#### [What you have to do]
Repeat the data below in full and exactly.

#### [Pixel coordinate grounding data]
================================

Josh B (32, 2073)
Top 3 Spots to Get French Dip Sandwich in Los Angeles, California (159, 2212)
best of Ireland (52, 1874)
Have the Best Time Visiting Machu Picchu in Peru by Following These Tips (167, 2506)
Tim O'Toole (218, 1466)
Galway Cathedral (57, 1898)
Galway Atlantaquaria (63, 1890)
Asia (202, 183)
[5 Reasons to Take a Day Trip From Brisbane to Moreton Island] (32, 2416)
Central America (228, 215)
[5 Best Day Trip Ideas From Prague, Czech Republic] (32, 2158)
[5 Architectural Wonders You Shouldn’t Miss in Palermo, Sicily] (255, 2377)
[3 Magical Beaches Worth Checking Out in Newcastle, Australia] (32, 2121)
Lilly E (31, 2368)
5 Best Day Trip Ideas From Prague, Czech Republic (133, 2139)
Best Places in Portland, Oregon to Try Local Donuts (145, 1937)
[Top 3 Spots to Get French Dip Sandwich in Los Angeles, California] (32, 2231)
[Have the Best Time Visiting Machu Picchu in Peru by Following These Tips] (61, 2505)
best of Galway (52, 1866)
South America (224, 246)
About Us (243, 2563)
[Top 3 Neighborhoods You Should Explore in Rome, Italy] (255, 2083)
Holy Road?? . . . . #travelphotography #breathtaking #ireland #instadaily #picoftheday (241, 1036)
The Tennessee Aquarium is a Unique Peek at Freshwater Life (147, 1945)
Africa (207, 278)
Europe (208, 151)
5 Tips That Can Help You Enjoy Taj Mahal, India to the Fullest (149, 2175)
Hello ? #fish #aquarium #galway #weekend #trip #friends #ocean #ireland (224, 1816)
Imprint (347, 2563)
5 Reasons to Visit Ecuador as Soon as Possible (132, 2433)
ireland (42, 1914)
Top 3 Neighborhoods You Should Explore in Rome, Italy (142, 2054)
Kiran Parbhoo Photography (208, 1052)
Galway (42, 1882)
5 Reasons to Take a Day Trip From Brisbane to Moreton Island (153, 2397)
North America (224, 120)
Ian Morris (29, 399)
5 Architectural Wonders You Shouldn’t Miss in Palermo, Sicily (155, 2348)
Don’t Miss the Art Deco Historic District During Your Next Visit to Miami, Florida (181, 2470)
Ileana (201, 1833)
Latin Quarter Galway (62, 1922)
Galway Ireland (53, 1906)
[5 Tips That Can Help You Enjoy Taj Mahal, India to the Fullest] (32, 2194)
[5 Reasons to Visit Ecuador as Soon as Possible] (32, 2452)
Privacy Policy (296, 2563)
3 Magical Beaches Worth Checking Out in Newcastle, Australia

================================

#### [Answer section]
Josh B (32, 2073)
Top 3 Spots to Get French Dip Sandwich in Los Angeles, California (159, 2212)
best of Ireland (52, 1874)
Have the Best Time Visiting Machu Picchu in Peru by Following These Tips (167, 2506)
Tim O'Toole (218, 1466)
Galway Cathedral (57, 1898)
Galway Atlantaquaria (63, 1890)
Asia (202, 183)
[5 Reasons to Take a Day Trip From Brisbane to Moreton Island] (32, 2416)
Central America (228, 215)
[5 Best Day Trip Ideas From Prague, Czech Republic] (32, 2158)
[5 Architectural Wonders You Shouldn’t Miss in Palermo, Sicily] (255, 2377)
[3 Magical Beaches Worth Checking Out in Newcastle, Australia] (32, 2121)
Lilly E (31, 2368)
5 Best Day Trip Ideas From Prague, Czech Republic (133, 2139)
Best Places in Portland, Oregon to Try Local Donuts (145, 1937)
[Top 3 Spots to Get French Dip Sandwich in Los Angeles, California] (32, 2231)
[Have the Best Time Visiting Machu Picchu in Peru by Following These Tips] (61, 2505)
best of Galway (52, 1866)
South America (224, 246)
About Us (243, 2563)
[Top 3 Neighborhoods You Should Explore in Rome, Italy] (255, 2083)
Holy Road?? . . . . #travelphotography #breathtaking #ireland #instadaily #picoftheday (241, 1036)
The Tennessee Aquarium is a Unique Peek at Freshwater Life (147, 1945)
Africa (207, 278)
Europe (208, 151)
5 Tips That Can Help You Enjoy Taj Mahal, India to the Fullest (149, 2175)
Hello ? #fish #aquarium #galway #weekend #trip #friends #ocean #ireland (224, 1816)
Imprint (347, 2563)
5 Reasons to Visit Ecuador as Soon as Possible (132, 2433)
ireland (42, 1914)
Top 3 Neighborhoods You Should Explore in Rome, Italy (142, 2054)
Kiran Parbhoo Photography (208, 1052)
Galway (42, 1882)
5 Reasons to Take a Day Trip From Brisbane to Moreton Island (153, 2397)
North America (224, 120)
Ian Morris (29, 399)
5 Architectural Wonders You Shouldn’t Miss in Palermo, Sicily (155, 2348)
Don’t Miss the Art Deco Historic District During Your Next Visit to Miami, Florida (181, 2470)
Ileana (201, 1833)
Latin Quarter Galway (62, 1922)
Galway Ireland (53, 1906)
[5 Tips That Can Help You Enjoy Taj Mahal, India to the Fullest] (32, 2194)
[5 Reasons to Visit Ecuador as Soon as Possible] (32, 2452)
Privacy Policy (296, 2563)
3 Magical Beaches Worth Checking Out in Newcastle, Australia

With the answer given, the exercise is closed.